Top of Records provided

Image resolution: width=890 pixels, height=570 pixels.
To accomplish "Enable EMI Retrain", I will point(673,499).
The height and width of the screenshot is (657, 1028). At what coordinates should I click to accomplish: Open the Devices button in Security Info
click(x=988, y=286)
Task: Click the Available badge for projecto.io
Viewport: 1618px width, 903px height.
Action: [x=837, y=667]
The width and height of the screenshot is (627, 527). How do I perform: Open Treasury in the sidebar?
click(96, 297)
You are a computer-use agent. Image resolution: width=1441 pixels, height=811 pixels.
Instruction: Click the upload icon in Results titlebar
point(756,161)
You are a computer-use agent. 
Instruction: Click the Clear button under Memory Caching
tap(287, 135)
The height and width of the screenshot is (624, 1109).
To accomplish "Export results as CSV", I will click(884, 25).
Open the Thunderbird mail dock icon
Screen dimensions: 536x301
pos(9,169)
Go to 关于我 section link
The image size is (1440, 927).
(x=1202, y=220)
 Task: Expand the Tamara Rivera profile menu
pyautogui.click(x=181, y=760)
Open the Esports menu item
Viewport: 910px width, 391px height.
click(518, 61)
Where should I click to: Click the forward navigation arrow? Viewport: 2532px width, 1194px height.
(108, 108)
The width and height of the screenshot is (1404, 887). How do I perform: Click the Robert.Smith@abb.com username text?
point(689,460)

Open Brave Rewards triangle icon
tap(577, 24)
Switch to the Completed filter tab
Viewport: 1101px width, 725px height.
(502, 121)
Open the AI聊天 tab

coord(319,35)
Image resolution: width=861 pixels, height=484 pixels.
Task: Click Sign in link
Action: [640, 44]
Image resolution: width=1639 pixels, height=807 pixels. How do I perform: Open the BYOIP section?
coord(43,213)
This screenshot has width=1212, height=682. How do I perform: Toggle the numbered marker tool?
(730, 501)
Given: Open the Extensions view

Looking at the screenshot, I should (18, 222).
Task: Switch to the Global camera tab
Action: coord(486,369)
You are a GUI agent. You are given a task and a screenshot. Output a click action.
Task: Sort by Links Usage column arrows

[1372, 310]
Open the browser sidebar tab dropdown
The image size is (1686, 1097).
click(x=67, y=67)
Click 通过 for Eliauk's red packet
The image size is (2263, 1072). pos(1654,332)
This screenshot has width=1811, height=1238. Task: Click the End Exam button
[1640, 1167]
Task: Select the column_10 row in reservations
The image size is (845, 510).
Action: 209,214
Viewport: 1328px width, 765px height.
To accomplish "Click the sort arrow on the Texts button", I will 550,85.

Bottom of Records provided

### [Work order]
The line containing "Where should I" and every line after it, through the end of the records above: output exactly those, and nothing else.

### [Result]
Where should I click to: Click the forward navigation arrow? Viewport: 2532px width, 1194px height.
(108, 108)
The width and height of the screenshot is (1404, 887). How do I perform: Click the Robert.Smith@abb.com username text?
point(689,460)

Open Brave Rewards triangle icon
tap(577, 24)
Switch to the Completed filter tab
Viewport: 1101px width, 725px height.
(502, 121)
Open the AI聊天 tab

coord(319,35)
Image resolution: width=861 pixels, height=484 pixels.
Task: Click Sign in link
Action: [640, 44]
Image resolution: width=1639 pixels, height=807 pixels. How do I perform: Open the BYOIP section?
coord(43,213)
This screenshot has width=1212, height=682. How do I perform: Toggle the numbered marker tool?
(730, 501)
Given: Open the Extensions view

Looking at the screenshot, I should (18, 222).
Task: Switch to the Global camera tab
Action: coord(486,369)
You are a GUI agent. You are given a task and a screenshot. Output a click action.
Task: Sort by Links Usage column arrows

[1372, 310]
Open the browser sidebar tab dropdown
The image size is (1686, 1097).
click(x=67, y=67)
Click 通过 for Eliauk's red packet
The image size is (2263, 1072). pos(1654,332)
This screenshot has width=1811, height=1238. Task: Click the End Exam button
[1640, 1167]
Task: Select the column_10 row in reservations
The image size is (845, 510).
Action: 209,214
Viewport: 1328px width, 765px height.
To accomplish "Click the sort arrow on the Texts button", I will 550,85.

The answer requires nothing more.